Elles tendent in fine à faire de certains États des mini-paradis fiscaux, occupant des microniches, des petits secteurs économiques, toujours au détriment des populations locales. À ce petit jeu, bien entendu, les pays en développement sont les grands perdants. Qu’on se le dise : ce sont eux, les grandes victimes de la fraude et de l’évasion fiscales. Comme l’a récemment rappelé le Fonds monétaire international, l’impact de l’évasion fiscale sur ces pays est supérieur de 30 % à celui subi par les pays membres de l’OCDE, et les conventions fiscales bilatérales y sont pour quelque chose.
Rappelons également que celles-ci peuvent être utilisées en cascade à des fins de non-imposition. Cette pratique, appelée treaty shopping, est mise en œuvre par des multinationales devenues expertes en optimisation fiscale. Le cas le plus emblématique – évoqué tout à l’heure par le rapporteur – est celui de l’île Maurice, devenue une plateforme particulièrement attractive pour qui souhaite investir en Inde en payant un impôt le plus faible possible. Ainsi, par le jeu des conventions fiscales, un Français investissant en Inde en passant par Maurice ne paiera aucun impôt. S’il avait directement investi en Inde depuis la France, il aurait été soumis à l’impôt en vertu de la convention fiscale franco-indienne. Voilà un exemple concret des dérives dues aux conventions fiscales bilatérales, dont les dispositions ont parfois des conséquences macroéconomiques très concrètes.

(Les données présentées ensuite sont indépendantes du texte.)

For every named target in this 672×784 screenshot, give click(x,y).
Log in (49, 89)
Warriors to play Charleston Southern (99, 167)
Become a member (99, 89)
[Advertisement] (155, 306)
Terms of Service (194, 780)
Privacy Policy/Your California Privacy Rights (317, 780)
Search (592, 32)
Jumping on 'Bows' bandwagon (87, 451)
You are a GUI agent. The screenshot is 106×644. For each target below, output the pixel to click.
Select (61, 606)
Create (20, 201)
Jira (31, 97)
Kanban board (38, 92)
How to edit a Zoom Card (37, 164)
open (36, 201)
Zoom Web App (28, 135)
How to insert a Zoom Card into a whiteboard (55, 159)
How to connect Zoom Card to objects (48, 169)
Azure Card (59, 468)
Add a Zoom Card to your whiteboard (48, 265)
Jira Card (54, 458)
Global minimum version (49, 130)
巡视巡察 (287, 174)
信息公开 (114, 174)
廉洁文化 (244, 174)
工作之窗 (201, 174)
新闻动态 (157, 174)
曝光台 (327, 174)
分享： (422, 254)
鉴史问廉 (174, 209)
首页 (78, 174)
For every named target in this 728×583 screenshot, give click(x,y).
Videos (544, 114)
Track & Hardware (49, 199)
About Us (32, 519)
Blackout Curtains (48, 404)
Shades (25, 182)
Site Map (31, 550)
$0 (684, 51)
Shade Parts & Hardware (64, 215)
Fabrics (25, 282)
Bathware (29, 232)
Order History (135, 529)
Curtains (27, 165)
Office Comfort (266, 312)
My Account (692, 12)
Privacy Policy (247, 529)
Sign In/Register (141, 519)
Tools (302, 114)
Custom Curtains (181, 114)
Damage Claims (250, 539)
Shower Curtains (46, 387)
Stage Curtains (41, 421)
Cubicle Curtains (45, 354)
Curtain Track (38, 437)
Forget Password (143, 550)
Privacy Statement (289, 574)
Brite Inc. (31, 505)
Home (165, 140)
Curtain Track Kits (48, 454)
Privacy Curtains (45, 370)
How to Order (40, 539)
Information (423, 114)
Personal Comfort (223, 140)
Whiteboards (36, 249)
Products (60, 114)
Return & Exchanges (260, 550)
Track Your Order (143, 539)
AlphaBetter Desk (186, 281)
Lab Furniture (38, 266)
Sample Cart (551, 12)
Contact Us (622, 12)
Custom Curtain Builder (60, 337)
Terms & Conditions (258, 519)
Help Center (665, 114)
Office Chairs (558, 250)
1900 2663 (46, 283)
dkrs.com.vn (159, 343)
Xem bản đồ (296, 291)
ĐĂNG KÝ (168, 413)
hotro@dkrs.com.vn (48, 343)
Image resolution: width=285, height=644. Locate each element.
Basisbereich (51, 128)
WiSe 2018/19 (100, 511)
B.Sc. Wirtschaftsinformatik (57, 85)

Ainsi, la convention bilatérale France-Qatar – il n’est pas interdit de l’évoquer – fait de notre pays un paradis fiscal pour les Qataris, ces derniers bénéficiant d’une fiscalité aménagée dans les secteurs de l’art et de l’immobilier.
Vous comprenez comment, mes chers collègues, le marché de l’immobilier à Paris témoigne bien des effets les plus pervers de ces dispositions profondément choquantes. Comme le rappelaient les médias ce matin encore, Paris présente le prix de l’immobilier le plus élevé de France.
La remise en cause des conventions fiscales bilatérales, à tout le moins leur toilettage, s’avérait donc urgente. Sur ce point, l’outil multilatéral ici proposé présente une utilité tout à fait notable. C’est la raison pour laquelle le groupe communiste votera la ratification de la présente convention multilatérale.
Pour autant, gardons-nous bien de tout optimisme béat ! Seules 78 juridictions sont parties à cette convention multilatérale. Certes, cela fait du monde, mais de nombreux États demeurent à l’écart. Tel est notamment le cas, à nouveau, des États-Unis – tiens, tiens – mais aussi du Brésil. Afin de garantir l’efficacité du dispositif, il faudra donc parvenir à en étendre l’application.
Autre limite : la complexité et la souplesse du dispositif. En effet, les modalités d’application de la convention sont d’une complexité toute singulière, comme le montre bien le rapport. Par ailleurs, elle laisse beaucoup de liberté aux États en matière d’application de l’outil. Le mécanisme des réserves et des options pourrait finir par vider la convention multilatérale de sa substance. Mais faisons confiance !
La représentation nationale devra exercer vigilance et surveillance.
Là réside notre rôle de député : s’assurer que les choses sont ainsi faites et surveiller la mise en application de telles conventions multilatérales. Je ne doute pas que la commission des affaires étrangères sera vigilante à ce sujet.
Enfin, comme l’a rappelé ma collègue et néanmoins camarade, ou l’inverse (Sourires), la question de la fiscalité des GAFAM – Google, Apple, Facebook, Amazon, Microsoft – demeure clairement posée.
Certains diront que cet outil est un pas de géant. Pour le groupe GDR, il s’agira d’un petit pas, qui va néanmoins dans le bon sens. En matière de lutte contre l’évasion fiscale, beaucoup a été fait ces dernières années. Mais soyons-en conscients : il reste beaucoup à faire, et même l’essentiel. (Applaudissements sur les bancs des groupes FI et NG.)